Revisiting RAS family GTPase signaling: effector selectivity and oncogenic bypass.

Abstract

Distinct effector-binding preferences among RAS family GTPases challenge the longstanding view that canonical RAS proteins uniformly bind and activate RAF, PI3Kα, RalGDS, and other downstream effectors. Quantitative binding data, supported by structural insights into effector recognition, instead reveal a division of labor: the canonical RAS subfamily (KRAS, HRAS, NRAS) binds RAF kinases with high affinity, the RRAS subfamily (RRAS2 and MRAS) preferentially engages PI3Kα, and the RAP subfamily (RAP1A and RAP1B) shows the strongest binding to RalGDS. These intrinsic preferences, encoded in the switch regions and further shaped by isoform and effector expression, as well as subcellular localization, establish a hierarchy in which canonical RAS, RRAS2/MRAS, and RAP1A/B primarily activate RAF, PI3Kα, and RalGDS, respectively, in normal cells.

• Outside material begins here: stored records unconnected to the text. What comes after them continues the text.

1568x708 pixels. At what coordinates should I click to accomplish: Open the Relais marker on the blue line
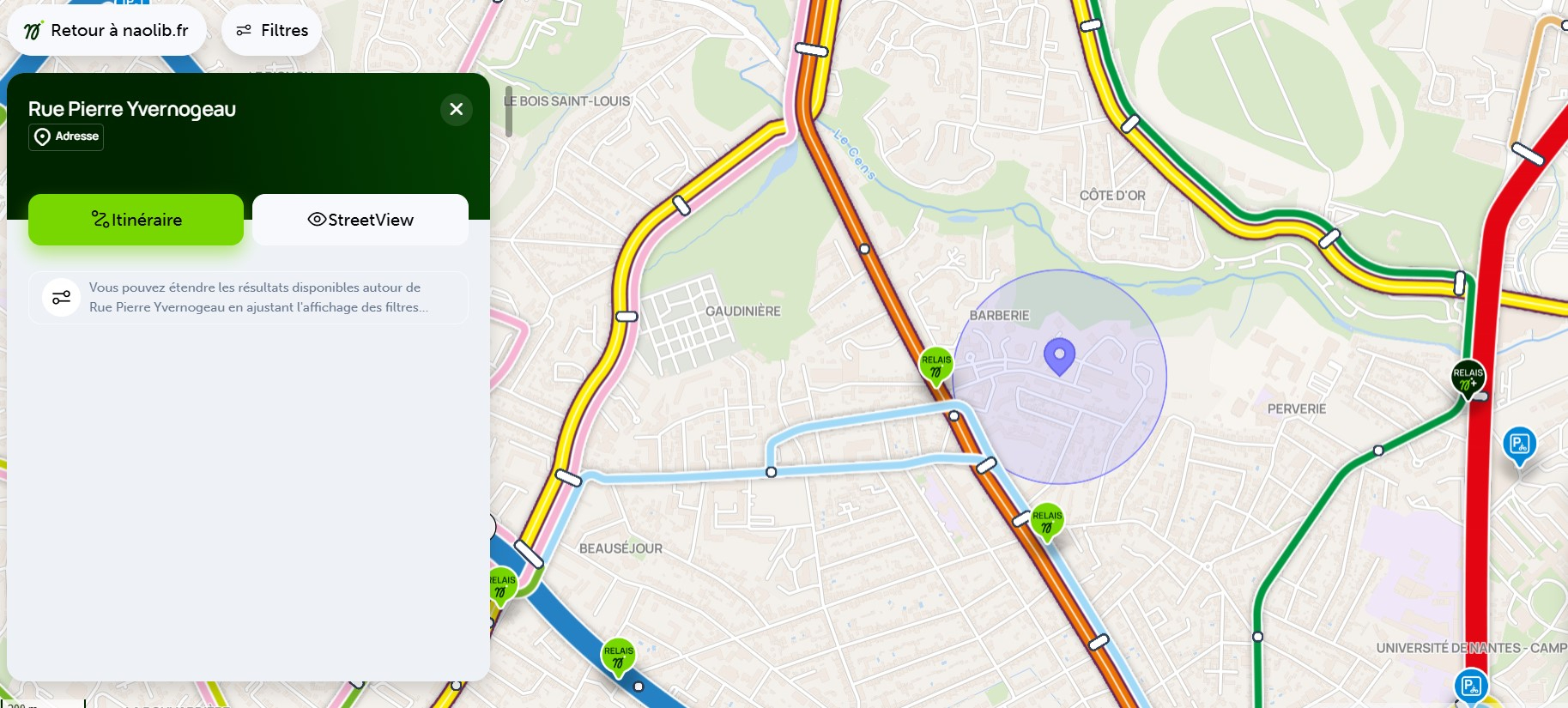tap(618, 657)
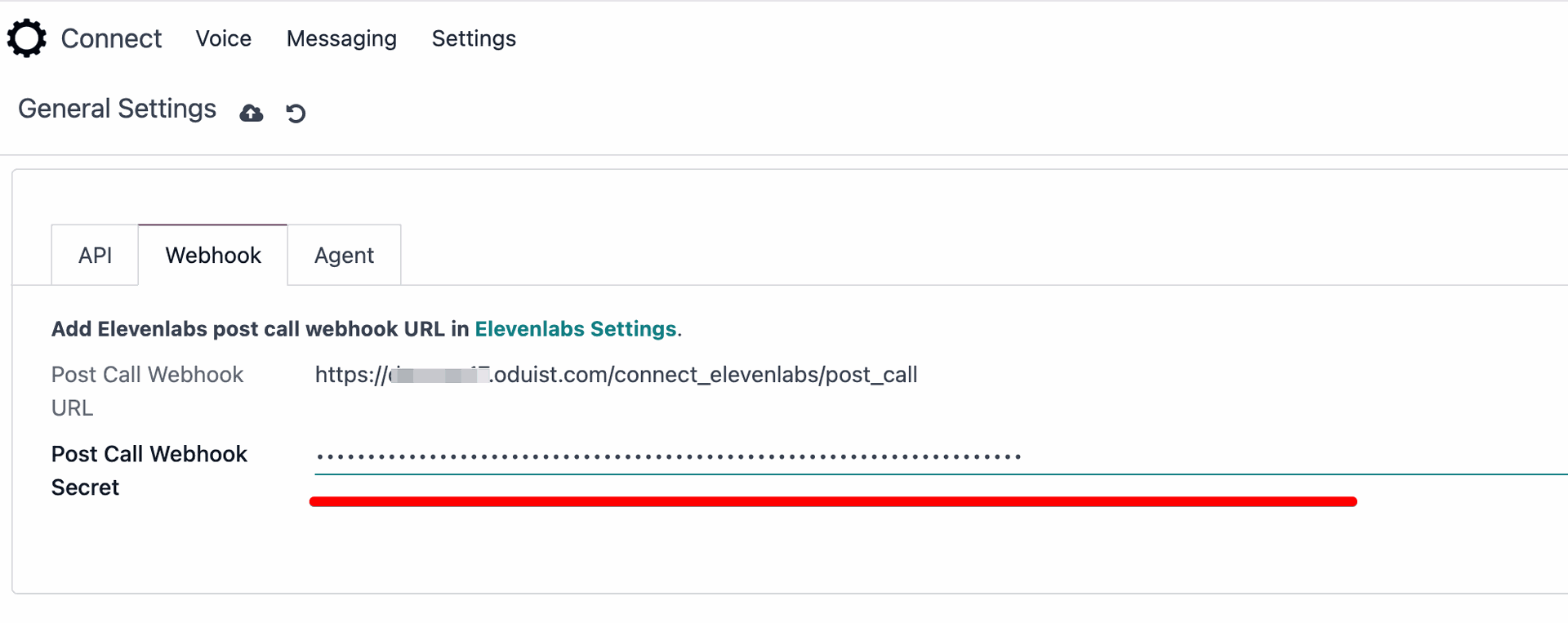1568x623 pixels.
Task: Click the Connect gear logo icon
Action: click(27, 38)
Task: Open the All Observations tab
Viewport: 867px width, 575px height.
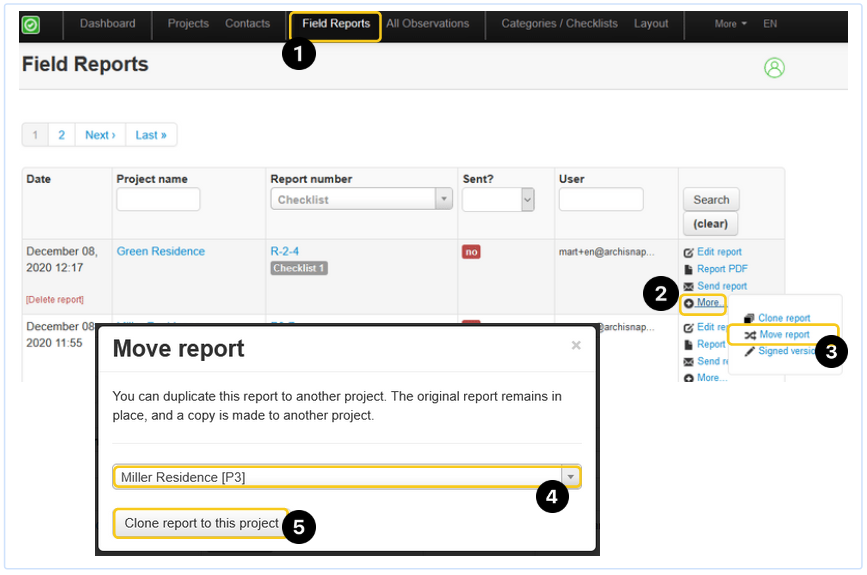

Oncogenic mutations at codons G12, G13, or Q61 disrupt this hierarchy by driving sustained accumulation of GTP-bound canonical RAS, enabling engagement of lower-affinity effectors such as PI3Kα and RalGDS. In addition, certain mutations, including KRAS-G12D and -G12V, modestly enhance PI3Kα binding, representing a neomorphic expansion of effector engagement. Together, these effects bypass intrinsic effector selectivity, allowing canonical RAS to co-opt effectors normally associated with other RAS subfamilies and broaden downstream signaling. This framework explains how inherent effector preferences govern normal signaling and how oncogenic mutations override these constraints to expand effector engagement in RAS-driven cancers.